Embedded Learning Library
Microsoft has released the Embedded Learning Library, offering developers a pre-trained image recognition model for Raspberry Pi and other developer boards.
Early preview of Embedded Learning Library (ELL) is part of Microsoft’s effort to miniaturize machine-learning software for a range of extremely low-powered chips on devices that aren’t connected to cloud.
A team at the Microsoft Research lab is working on compressing its machine learning models to work on the Cortex-M0, an ARM processor no bigger than breadcrumb.

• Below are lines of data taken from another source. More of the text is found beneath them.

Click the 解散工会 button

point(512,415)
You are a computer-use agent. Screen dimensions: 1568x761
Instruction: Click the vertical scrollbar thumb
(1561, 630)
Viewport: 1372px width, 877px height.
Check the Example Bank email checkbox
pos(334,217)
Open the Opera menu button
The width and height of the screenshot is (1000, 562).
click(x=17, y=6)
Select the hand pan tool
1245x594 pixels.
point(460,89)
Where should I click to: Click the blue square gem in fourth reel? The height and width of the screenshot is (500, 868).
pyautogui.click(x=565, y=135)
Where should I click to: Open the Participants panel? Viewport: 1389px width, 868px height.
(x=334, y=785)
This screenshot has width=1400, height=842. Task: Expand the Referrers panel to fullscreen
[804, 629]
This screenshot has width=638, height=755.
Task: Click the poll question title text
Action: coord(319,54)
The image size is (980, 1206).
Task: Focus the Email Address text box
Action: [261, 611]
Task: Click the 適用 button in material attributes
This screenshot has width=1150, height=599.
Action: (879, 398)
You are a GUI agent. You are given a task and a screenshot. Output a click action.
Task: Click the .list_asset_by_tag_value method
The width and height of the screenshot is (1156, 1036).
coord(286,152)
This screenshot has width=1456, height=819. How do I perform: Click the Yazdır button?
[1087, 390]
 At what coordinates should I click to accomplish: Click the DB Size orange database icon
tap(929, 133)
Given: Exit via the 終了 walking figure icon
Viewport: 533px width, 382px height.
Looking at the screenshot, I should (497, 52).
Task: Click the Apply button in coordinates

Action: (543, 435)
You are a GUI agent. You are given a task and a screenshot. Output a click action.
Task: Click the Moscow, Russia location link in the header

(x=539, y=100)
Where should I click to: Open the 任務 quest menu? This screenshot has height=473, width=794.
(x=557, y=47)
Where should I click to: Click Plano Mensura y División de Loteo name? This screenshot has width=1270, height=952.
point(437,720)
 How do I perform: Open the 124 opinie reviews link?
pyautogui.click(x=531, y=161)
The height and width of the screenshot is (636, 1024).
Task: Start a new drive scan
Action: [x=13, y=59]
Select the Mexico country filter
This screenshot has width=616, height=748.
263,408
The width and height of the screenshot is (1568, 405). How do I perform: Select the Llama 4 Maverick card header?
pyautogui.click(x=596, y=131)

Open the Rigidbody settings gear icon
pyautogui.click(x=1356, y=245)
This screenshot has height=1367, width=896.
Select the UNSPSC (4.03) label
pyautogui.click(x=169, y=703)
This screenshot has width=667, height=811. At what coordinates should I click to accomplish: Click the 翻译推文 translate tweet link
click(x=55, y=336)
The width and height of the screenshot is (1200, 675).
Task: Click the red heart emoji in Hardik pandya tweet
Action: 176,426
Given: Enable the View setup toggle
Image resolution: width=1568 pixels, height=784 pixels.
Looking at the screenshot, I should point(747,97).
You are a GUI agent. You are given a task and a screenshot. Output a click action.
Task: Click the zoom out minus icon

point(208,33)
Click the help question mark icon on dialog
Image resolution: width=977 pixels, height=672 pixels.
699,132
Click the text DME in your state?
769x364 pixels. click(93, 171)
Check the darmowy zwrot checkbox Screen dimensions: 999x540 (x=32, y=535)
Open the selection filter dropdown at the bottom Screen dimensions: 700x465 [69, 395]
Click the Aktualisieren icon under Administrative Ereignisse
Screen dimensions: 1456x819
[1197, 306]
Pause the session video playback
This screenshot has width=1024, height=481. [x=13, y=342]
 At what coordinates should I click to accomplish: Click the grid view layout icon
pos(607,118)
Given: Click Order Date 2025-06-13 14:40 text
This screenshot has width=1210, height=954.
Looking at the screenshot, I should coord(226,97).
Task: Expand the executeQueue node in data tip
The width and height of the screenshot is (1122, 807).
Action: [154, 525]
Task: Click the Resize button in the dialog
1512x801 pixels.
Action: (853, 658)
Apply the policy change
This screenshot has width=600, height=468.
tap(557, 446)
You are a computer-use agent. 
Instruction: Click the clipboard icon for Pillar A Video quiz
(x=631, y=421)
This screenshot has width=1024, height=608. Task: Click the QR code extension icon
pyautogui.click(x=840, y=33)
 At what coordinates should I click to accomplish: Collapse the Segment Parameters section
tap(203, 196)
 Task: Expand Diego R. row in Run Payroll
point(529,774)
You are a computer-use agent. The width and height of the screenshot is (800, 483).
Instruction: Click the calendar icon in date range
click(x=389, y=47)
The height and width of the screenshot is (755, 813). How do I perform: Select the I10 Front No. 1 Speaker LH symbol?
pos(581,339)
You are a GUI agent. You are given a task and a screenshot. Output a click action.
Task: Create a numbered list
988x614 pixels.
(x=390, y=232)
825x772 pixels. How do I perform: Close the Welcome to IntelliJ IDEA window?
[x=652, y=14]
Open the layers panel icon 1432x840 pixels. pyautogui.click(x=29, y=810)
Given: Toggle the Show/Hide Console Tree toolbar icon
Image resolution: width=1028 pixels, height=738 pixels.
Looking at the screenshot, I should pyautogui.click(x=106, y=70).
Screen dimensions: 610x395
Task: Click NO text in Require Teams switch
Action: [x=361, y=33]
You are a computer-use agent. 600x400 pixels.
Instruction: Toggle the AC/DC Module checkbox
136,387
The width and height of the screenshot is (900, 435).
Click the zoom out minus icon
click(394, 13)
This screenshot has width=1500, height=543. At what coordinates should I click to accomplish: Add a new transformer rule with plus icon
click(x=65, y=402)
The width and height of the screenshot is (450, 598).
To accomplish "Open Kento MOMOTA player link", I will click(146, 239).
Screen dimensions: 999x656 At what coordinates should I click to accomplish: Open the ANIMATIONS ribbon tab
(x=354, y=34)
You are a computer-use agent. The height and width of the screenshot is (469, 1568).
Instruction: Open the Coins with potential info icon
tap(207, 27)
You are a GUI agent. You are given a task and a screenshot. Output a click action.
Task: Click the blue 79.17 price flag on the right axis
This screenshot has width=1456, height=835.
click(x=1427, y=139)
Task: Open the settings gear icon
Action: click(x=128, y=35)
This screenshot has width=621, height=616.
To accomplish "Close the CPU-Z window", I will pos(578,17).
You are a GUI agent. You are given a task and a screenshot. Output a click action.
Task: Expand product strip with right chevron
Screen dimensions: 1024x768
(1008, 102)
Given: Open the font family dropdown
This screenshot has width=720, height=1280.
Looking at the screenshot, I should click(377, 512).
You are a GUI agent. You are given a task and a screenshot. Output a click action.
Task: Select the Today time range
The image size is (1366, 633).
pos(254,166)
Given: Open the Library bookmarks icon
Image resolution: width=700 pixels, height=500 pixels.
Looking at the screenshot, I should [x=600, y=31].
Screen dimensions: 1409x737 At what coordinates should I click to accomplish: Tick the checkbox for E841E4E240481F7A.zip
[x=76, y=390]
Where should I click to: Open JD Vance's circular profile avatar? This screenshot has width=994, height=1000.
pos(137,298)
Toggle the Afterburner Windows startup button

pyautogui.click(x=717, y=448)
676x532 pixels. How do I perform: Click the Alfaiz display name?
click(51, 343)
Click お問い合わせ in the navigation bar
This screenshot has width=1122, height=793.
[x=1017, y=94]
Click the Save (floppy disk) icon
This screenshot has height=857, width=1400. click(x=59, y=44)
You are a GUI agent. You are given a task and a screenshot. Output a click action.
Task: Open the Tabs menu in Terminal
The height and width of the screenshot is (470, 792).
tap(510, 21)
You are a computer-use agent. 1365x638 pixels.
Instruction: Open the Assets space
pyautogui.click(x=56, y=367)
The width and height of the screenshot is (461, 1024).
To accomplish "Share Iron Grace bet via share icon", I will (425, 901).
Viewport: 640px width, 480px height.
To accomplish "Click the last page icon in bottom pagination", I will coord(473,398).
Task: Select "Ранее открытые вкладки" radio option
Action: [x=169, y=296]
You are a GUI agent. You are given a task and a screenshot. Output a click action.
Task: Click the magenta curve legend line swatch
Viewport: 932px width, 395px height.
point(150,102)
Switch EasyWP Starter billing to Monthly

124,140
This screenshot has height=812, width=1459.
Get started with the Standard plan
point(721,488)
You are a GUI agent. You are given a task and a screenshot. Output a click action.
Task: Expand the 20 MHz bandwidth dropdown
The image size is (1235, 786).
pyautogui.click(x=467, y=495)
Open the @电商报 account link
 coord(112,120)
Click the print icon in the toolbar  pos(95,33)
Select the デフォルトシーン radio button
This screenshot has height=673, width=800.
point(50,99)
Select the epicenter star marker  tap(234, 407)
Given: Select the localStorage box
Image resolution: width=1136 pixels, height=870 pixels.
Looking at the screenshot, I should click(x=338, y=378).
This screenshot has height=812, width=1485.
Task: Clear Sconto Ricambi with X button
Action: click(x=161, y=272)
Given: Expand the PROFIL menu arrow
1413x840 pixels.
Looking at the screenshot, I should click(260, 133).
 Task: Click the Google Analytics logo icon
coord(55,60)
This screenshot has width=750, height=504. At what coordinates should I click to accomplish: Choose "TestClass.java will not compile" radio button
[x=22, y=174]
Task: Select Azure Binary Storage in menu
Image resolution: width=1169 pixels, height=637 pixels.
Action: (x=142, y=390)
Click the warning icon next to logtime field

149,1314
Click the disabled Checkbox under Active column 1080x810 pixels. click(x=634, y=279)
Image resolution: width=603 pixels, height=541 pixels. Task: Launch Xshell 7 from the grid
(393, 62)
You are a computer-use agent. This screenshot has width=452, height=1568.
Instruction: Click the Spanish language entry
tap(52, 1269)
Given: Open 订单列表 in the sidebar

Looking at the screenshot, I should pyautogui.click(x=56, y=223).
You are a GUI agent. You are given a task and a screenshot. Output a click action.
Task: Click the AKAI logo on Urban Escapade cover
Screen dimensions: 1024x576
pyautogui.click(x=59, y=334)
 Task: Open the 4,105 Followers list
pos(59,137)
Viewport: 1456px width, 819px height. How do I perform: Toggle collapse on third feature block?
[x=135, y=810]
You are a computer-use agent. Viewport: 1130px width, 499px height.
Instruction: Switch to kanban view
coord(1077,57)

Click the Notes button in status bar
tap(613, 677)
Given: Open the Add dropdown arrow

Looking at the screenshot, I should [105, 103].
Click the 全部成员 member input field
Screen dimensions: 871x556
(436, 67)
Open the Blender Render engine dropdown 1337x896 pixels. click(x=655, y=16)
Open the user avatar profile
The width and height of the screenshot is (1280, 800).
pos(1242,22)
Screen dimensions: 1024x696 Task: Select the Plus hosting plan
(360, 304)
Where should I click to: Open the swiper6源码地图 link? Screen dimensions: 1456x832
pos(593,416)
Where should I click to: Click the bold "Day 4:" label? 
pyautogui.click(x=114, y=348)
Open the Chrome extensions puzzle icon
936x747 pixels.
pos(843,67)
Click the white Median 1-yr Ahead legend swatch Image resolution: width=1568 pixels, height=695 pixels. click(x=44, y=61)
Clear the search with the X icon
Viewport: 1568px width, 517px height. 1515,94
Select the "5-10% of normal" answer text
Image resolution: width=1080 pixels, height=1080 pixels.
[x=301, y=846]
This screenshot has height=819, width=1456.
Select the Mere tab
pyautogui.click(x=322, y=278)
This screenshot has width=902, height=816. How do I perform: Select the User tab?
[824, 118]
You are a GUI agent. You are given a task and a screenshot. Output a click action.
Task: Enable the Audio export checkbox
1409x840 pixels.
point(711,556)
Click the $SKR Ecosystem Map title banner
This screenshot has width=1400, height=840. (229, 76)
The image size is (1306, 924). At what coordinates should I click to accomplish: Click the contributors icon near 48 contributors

The aim is to push machine learning to devices without internet, such as brain implants. Microsoft’s new art feature for its Pix iPhone photo app uses AI on the device. But, the plan is to enable it on much less powerful chips, such as a brain implant, which might need to work without a network connection.
Its current compression efforts resulted in machine learning models 10 to 100 times smaller. But, to get it running on a Cortex M0, the models need to be 1,000 to 10,000 times smaller.
Today, ELL is available for the relatively powerful and large Raspberry Pi, Arduinos, BBC’s microbit and other microcontrollers. ELL devices relies on compressed machine learning models that trained for cloud. The devices work on Cortex-M0 training algorithms that tuned for specific scenarios.
The smallest device the researchers have tested is the single-board computer, Arduino Uno, which has 2 kilobytes of RAM.
A group of Microsoft researchers trained a computer vision model to deal with a squirrel problem in his yard. Researchers deployed the model on a Raspberry Pi 3 hooked up with a webcam, which switches on sprinkler system when it detects a squirrel.
Microsoft offered instructions on GitHub for makers started with similar system, which recognizes objects and prints a label.